Clemson undergraduates have incredible opportunities through Creative Inquiry to do research side-by-side with professors and peers. From health care to languages and culture to agriculture to the hard sciences, students are taking on projects and making an impact here at home and across the world.

The Focus on Creative Inquiry event will showcase hundreds of campuswide projects such as a bioengineering group that is inventing a more affordable diabetes test strip and glucometer. And, just as importantly, items that could be replicated and used in countries like Tanzania, where the Clemson bioengineering department is doing a lot of service work.

“What excites me most about this is it puts the technology in the hands of the people who are in need,” said Tyler Ovington, a senior from Greenville who is involved in the project.

Commercially available test strips sell for about $1 each, and many diabetics need to use five or more a day.

The student-designed test strips can be printed for about a penny each by rigging an inkjet printer to shoot enzymes instead of ink. Students have also made a glucometer out of widely available parts that can be found in any U.S. electronics store or bought in bulk and shipped to remote parts of the world.

That’s key because when medical equipment breaks in Tanzania, it can be tough for engineers to find replacement parts. And failing to maintain blood sugar levels can lead to complications, including kidney disease, high blood pressure, stroke, neuropathy, ketoacidosis and gastroparesis.

To learn more about this bioengineering project and others like it, head to the Hendrix Student Center ballrooms on April 3. Posters will be displayed and students on hand to answer questions from 10 a.m. to noon and again from 1-3 p.m.

Graduate Research and Discovery Symposium (GRADS)

For the second year, graduate students are aiming to raise the bar when it comes to presenting graduate student research at Clemson — and that comes in the form of the Graduate Research and Discovery Symposium.

Students like microbiology Ph.D. student, Yash Raval, will have presentation posters set up to describe and explain the research they are working on. Under the direction of microbiology professor Jeremy Tzeng and collaborating with materials science and engineering professor Thompson Mefford, Raval has spent the last three years at Clemson focused on using magnetic nanoparticles-induced hyperthermia treatment to reduce bacterial infections.

“In the current clinical settings, there is an urgent need to develop new approaches for treating bacterial infections without using antibiotics since a majority of bacteria have become resistant to various antibiotics, with many of them being also multi-drug resistant,” he said.
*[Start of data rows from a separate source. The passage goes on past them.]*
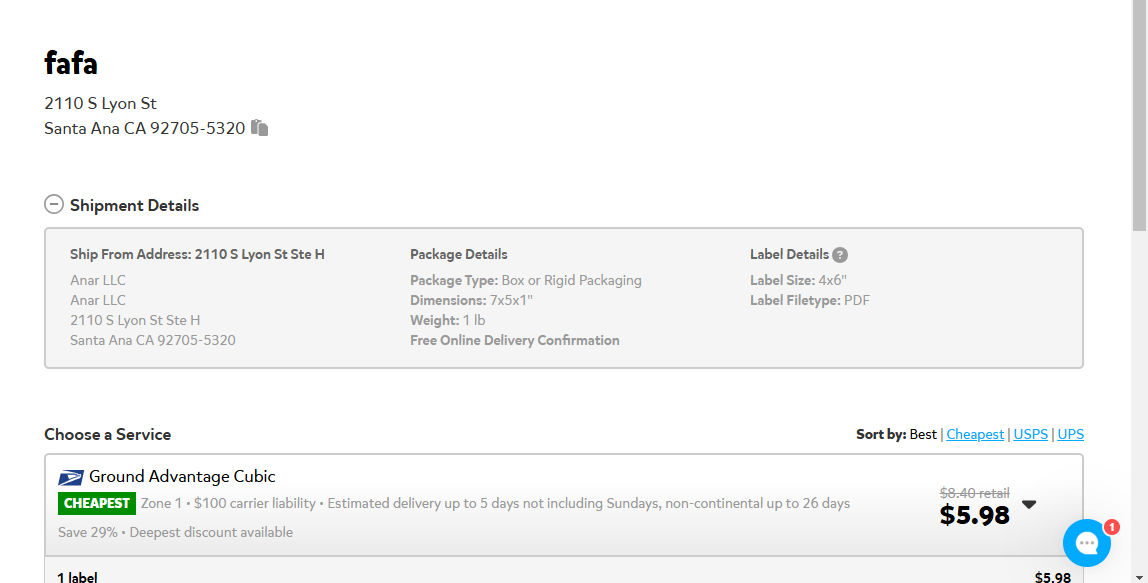Filter services by USPS
The image size is (1148, 583).
(1030, 434)

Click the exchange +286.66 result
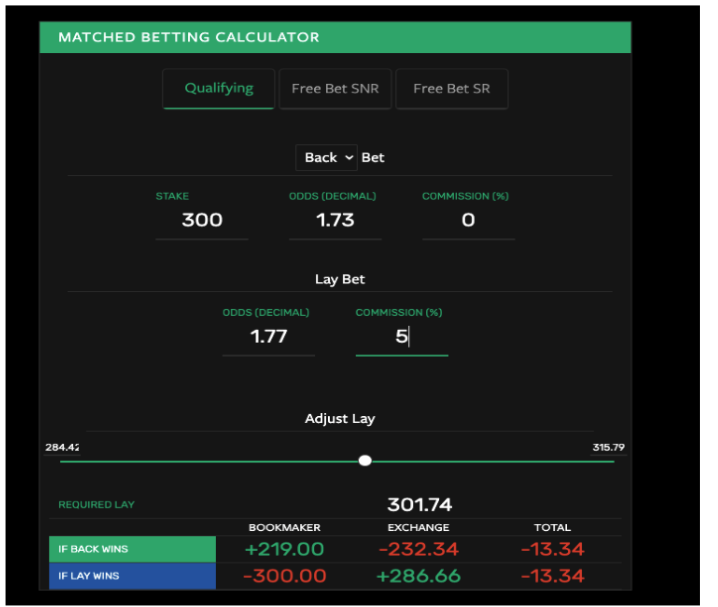coord(418,576)
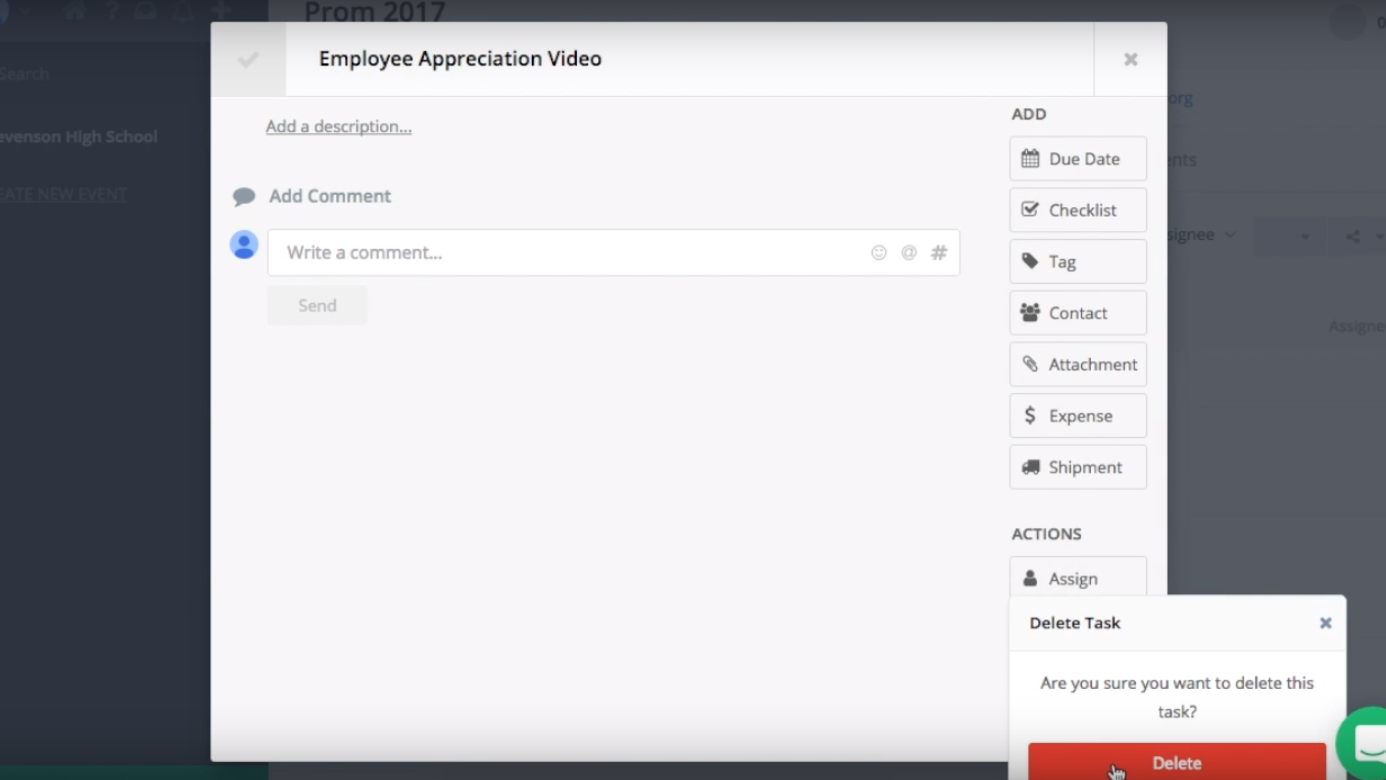Add an Expense to the task
Screen dimensions: 1386x780
point(1077,416)
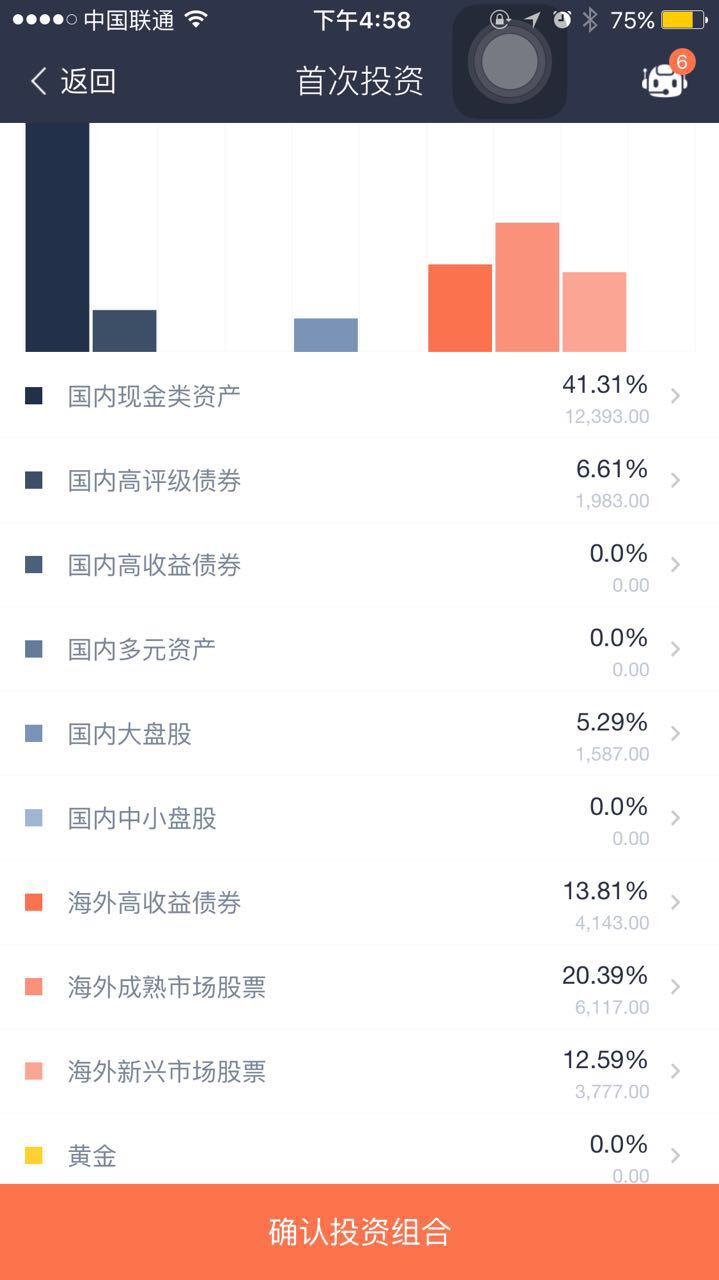Click the dark navy 国内现金类资产 swatch
The width and height of the screenshot is (719, 1280).
click(34, 396)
Much like how an MRI or cancer treatment uses magnetic nanoparticles to focus on a specific region of the body, Raval believes they can be also used to treat bacterial infections using the same approach. For his proof of concept, he’s been studying how magnetic nanoparticles-induced hyperthermia can be used to treat E. coli infections.

While he still has about two years left before he completes his Ph.D., Raval and his professors are already looking into finding grant research money so they’ll be able to continue their work and potentially bring this idea to market.

To hear more about Raval’s research and others like it, head to Hendrix Student Center ballrooms on April 4. Posters will be displayed and students on hand to answer questions from 1-4 p.m., which will be followed by an awards reception at 4:30 p.m.